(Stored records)
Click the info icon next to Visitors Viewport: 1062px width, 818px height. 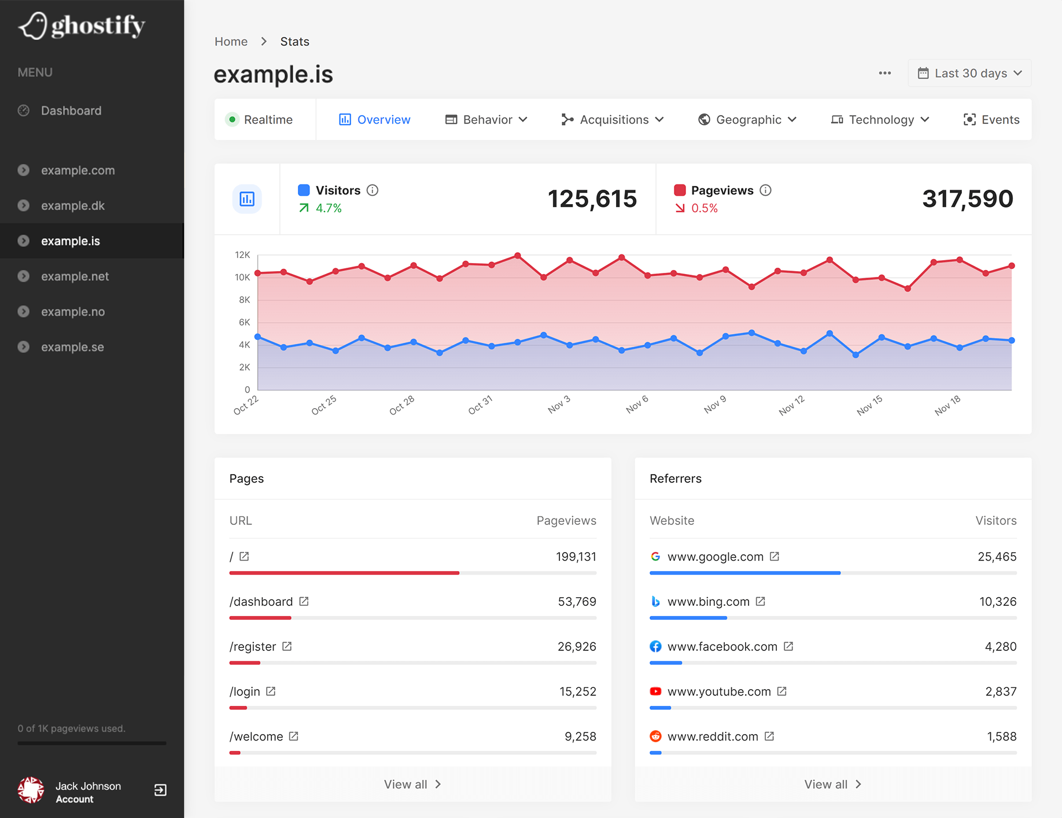pyautogui.click(x=373, y=190)
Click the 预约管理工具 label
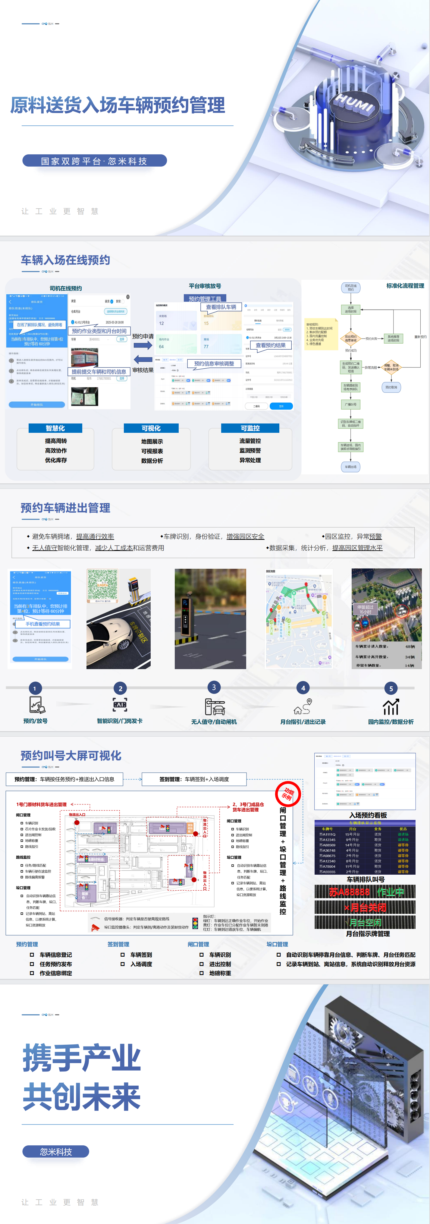Viewport: 430px width, 1224px height. 205,299
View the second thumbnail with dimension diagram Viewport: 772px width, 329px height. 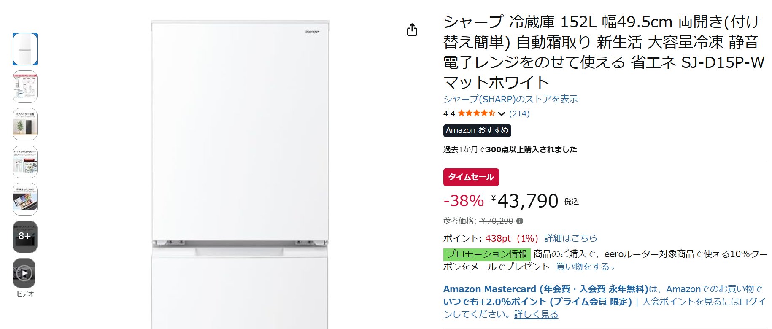pyautogui.click(x=25, y=87)
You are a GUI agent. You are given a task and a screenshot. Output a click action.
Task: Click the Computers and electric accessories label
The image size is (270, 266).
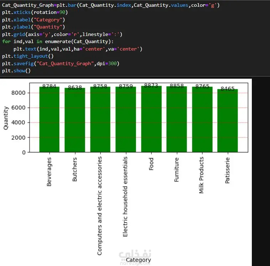point(99,206)
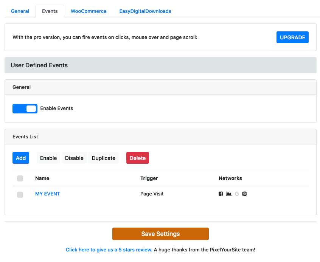Follow the 5 stars review link
320x262 pixels.
pos(109,250)
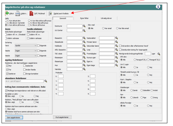This screenshot has width=173, height=126.
Task: Uncheck the Mor relation checkbox
Action: click(x=7, y=66)
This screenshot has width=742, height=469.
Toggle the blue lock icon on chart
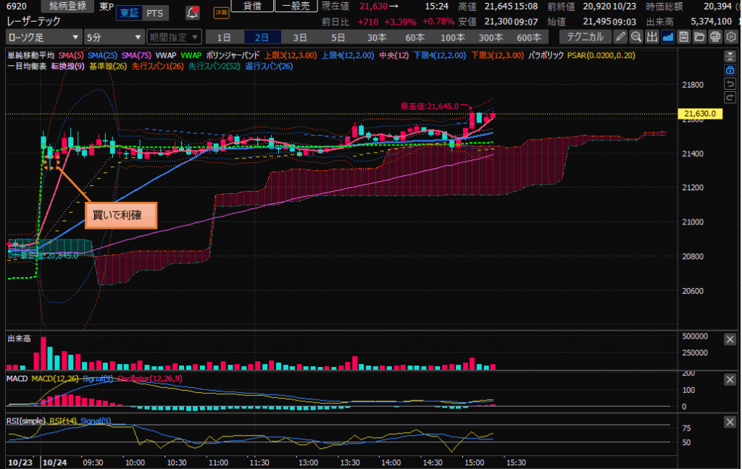(x=730, y=69)
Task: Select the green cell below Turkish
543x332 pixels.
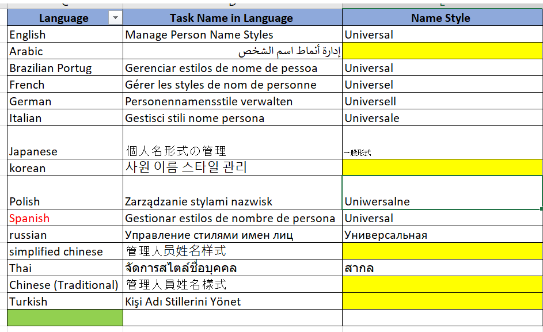Action: 63,317
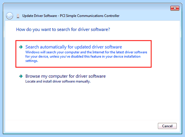185x137 pixels.
Task: Click the 'How do you want to search' heading
Action: 63,29
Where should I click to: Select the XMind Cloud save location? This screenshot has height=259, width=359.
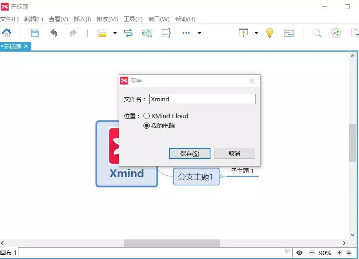tap(147, 116)
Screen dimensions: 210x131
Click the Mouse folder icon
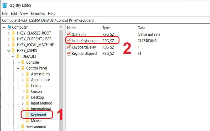tap(27, 121)
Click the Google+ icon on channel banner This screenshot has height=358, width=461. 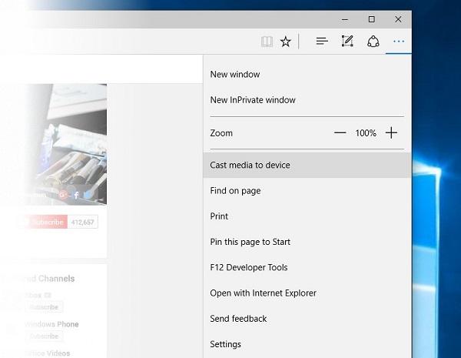tap(63, 195)
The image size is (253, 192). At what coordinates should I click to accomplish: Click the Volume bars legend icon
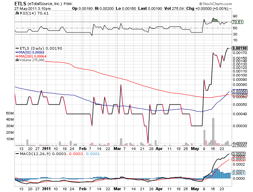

- [Work to be completed]:
What is wanted is an exact copy of the lines above from the one containing "Task: Click the Computers" through the one containing "This screenshot has width=742, height=469.", with no pictures in it.

- [Task response]:
Task: Click the Computers and electric accessories label
The image size is (270, 266).
point(99,206)
Follow the 5 stars review link
320x262 pixels.
pos(109,250)
This screenshot has width=173, height=126.
Task: Uncheck the Mor relation checkbox
Action: click(x=7, y=66)
This screenshot has width=742, height=469.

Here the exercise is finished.